16.  COMMITMENTS AND CONTINGENCIES:

Lease Commitments

We lease certain land, buildings, machinery, equipment, and vehicles related to our dealerships under non-cancelable third-party operating leases. Certain of our leases include options for renewal periods and provisions for escalation. Rental expenses, including month-to-month rentals, were approximately $5.4 million, $5.8 million, and $6.0 million for the fiscal years ended September 30, 2013, 2014, and 2015, respectively.

Future minimum lease payments under non-cancelable operating leases as of September 30, 2015, were as follows:

 

 

(Amounts

in thousands)

 

2016

 

5,350

 

2017

 

4,817

 

2018

 

4,234

 

2019

 

3,428

 

2020

 

3,123

 

Thereafter

 

11,711

 

Total

$

32,663

 

 

Other Commitments and Contingencies

We are party to various legal actions arising in the ordinary course of business. We believe that these matters should not have a material adverse effect on our consolidated financial condition, results of operations, or cash flows.

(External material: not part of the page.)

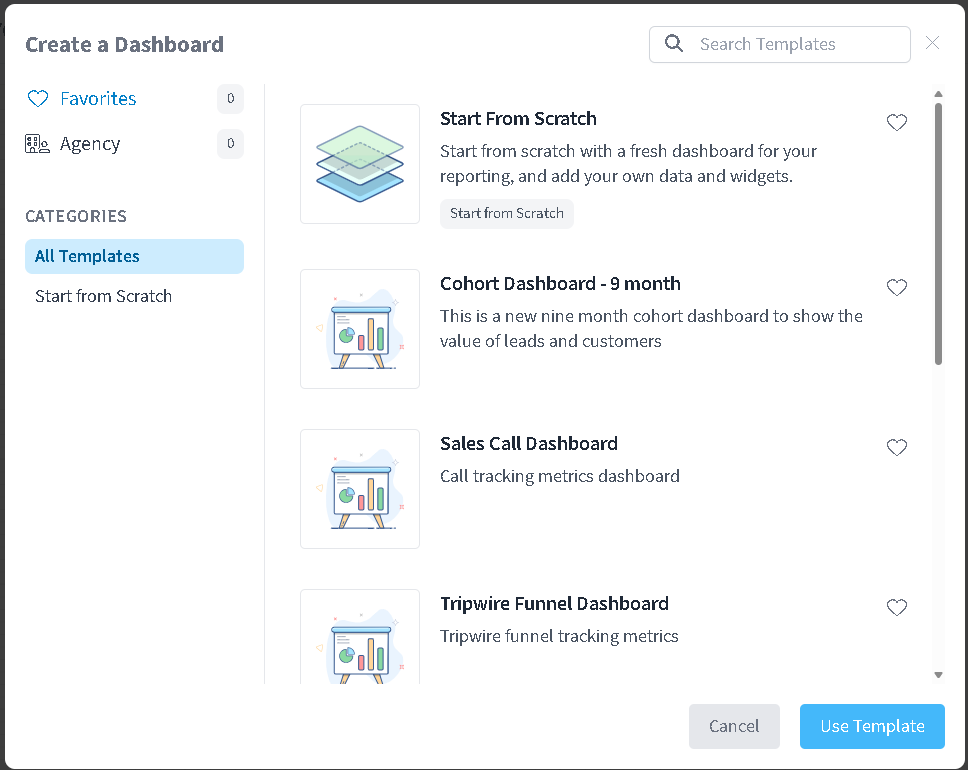Select the Cohort Dashboard chart thumbnail

(360, 329)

In fiscal 2013 and 2014 we recognized a recovery of approximately $11.7 million and $555,000, net of taxes and other expenses, respectively, from the Deepwater Horizon Settlement Program for damages suffered as a result of the Deepwater Horizon Oil Spill. The recovery was recorded as a reduction in selling, general, and administrative expenses on our consolidated statements of operations. While additional claims are outstanding, we cannot be certain of the amount of any further recovery.

During the fiscal years ended September 30, 2013, 2014, and 2015, we incurred costs associated with store closings and lease terminations of approximately $162,000, $217,000, and $581,000, respectively. These costs primarily related to the future minimum operating lease payments of the closed locations.  The store closings were a key component in our effort to better match our fixed costs with the decline in retail business caused by the soft economic conditions.  The store closing costs have been included in selling, general, and administrative expenses in the consolidated statements of operations during the fiscal years ended September 30, 2013, 2014, and 2015.

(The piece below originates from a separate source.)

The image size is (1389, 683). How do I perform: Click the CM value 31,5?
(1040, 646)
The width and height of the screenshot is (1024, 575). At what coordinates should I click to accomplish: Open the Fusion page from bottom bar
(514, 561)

In connection with certain of our workers’ compensation insurance policies, we maintain standby letters of credit for our insurance carriers in the amount of $1.4 million relating primarily to retained risk on our workers compensation claims.

We are subject to federal and state environmental regulations, including rules relating to air and water pollution and the storage and disposal of gasoline, oil, other chemicals and waste. We believe that we are in compliance with such regulations.